Les retenues a la source

Petit rappel des articles précédents, mais également des points importants à garder en mémoire. Les taxations sont soumises à deux points essentiels, le pays d’où sont générés les revenus et le pays de résidence de propriétaire de ces fonds.

S’il est aisé pour un Etat donné de taxer ceux qui résident sur son territoire, et qu’il dispose pour ce faire de nombreux moyens de coercition, il n’en va de même pour les revenus générés sur son territoire par des non résidents qui n’y possèdent rien. Comment dans ce cas obtenir qu’ils payent un impôt s’il n’existe pas de moyen de les y contraindre ?

En effet, une fois le revenu perçu à l’étranger, comment faire pour le récupérer, en particulier si le gouvernement local ne coopère pas ?

C’est dans ce cadre qu’a été mis en place le processus de retenue à la source, qui oblige les payeurs d’un revenu (entreprises, banques, intermédiaires financiers) à prélever une partie de leur payement et à le retrocèder au fisc, à peine de devenir responsable à titre personnel de son versement. C’est donc une véritable saisie préventive qui est opérée dans les mains des créanciers.

Les situations de retenues à la source sont nombreuses. Elle s’applique par exemple en cas de prestation de service fournie ou utilisée en France par une entreprise étrangère, qui n’y a pas d’établissement stable. L’entreprise achetant un tel service doit alors retenir un taux normal de 33,33% (lequel est majoré dans le cas de payements effectués en direction de juridictions non coopératives), correspondant à l’impôt sur les bénéfices non payé en France par l’entreprise étrangère.

Il en va de même pour une série de revenus d’origine immatérielle, comme les redevances, licences, qu’elles soient pour l’usage d’une marque, d’un concept ou un brevet ; de même les intérêts perçus ou les dividendes encaissés sont soumis à la retenue à la source.

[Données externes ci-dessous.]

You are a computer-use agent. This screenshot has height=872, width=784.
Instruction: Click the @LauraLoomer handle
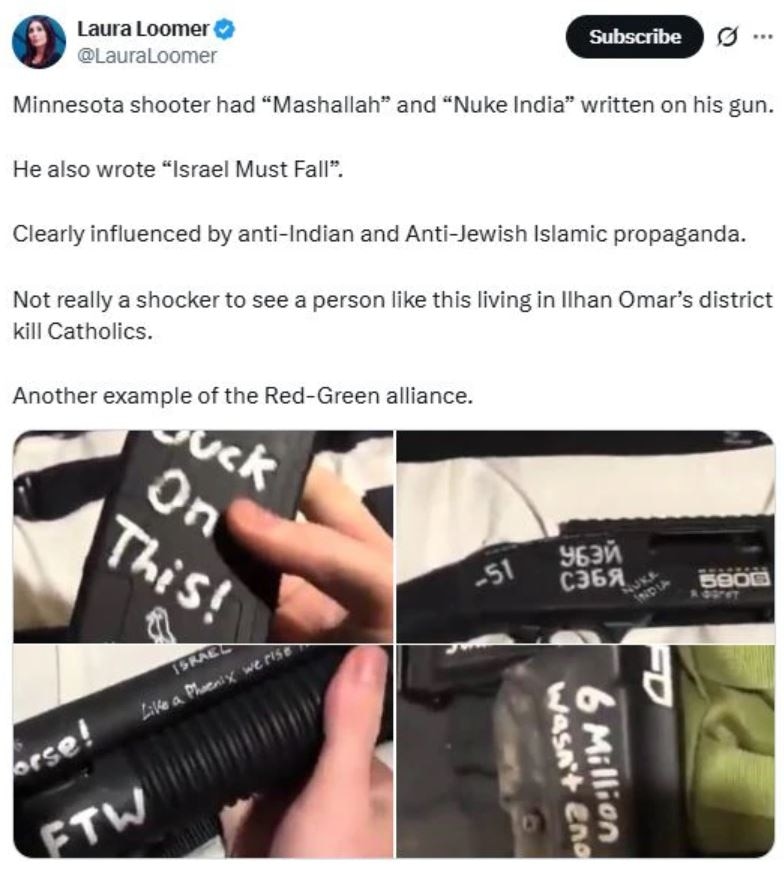146,56
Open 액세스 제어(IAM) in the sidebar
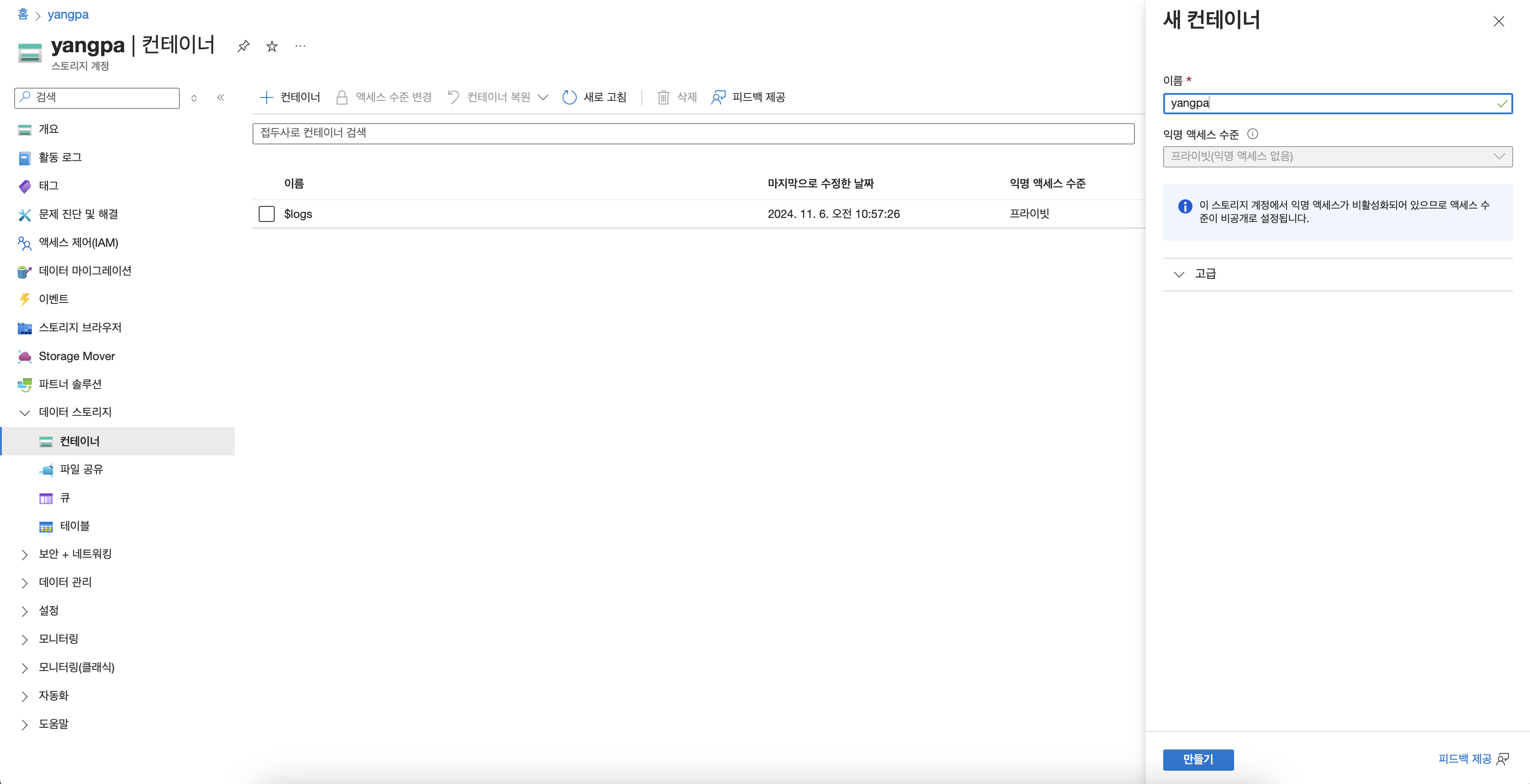The width and height of the screenshot is (1530, 784). pyautogui.click(x=78, y=242)
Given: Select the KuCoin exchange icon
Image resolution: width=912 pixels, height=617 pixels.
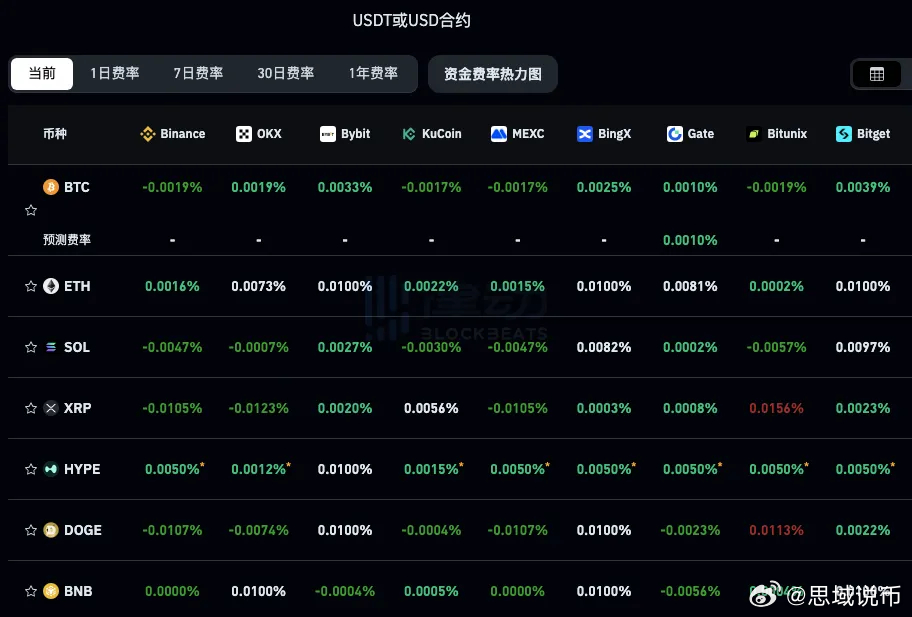Looking at the screenshot, I should click(410, 133).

Cependant, il existe de nombreuses exceptions permettant de les réduire ou de les annuler.

La première série d’exceptions est issue des règles de libre circulation au sein de l’Union Européenne, qui prohibe de traiter différemment une entreprise européenne d’une entreprise nationale ; dès lors la grande majorité des retenues à la source intra européennes disparaissent.

La seconde série provient des conventions fiscales bilatérales conclues entre Etats. Celles-ci prévoient généralement, à titre de réciprocité, des retenues à la source réduites voire annulées. Ceci démontre à nouveau l’importance des traités fiscaux, puisqu’en leur absence, ce sont les retenues à la source à taux plein qui trouvent à s’appliquer.

Ceci est lourdement pénalisant pour délocaliser tout élément autre que de l’achat ou la vente de marchandises dans une telle juridiction non couverte par un traité fiscal.

L’élément dissuasif joue donc à plein.

De même, une décision d’implantation, à qualité de juridiction égale, sera influencée par l’existence ou non de retenues à la source, et s’il y en a, leur taux.

De ce fait, la détermination des meilleures routes, afin de bénéficier des retenues les plus basses est un art complexe, qui suppose de bien maîtriser les conventions fiscales internationales et leur contenu.

Ce savant mélange entre taux faibles, facilités diverses, conventions favorables, n’est pas aisé à mettre en place sans être au fait des différentes lois et actualités. Pour maintenir un bon niveau de légitimité il est préférable de demander conseils comme nous l’avons vu maintes fois.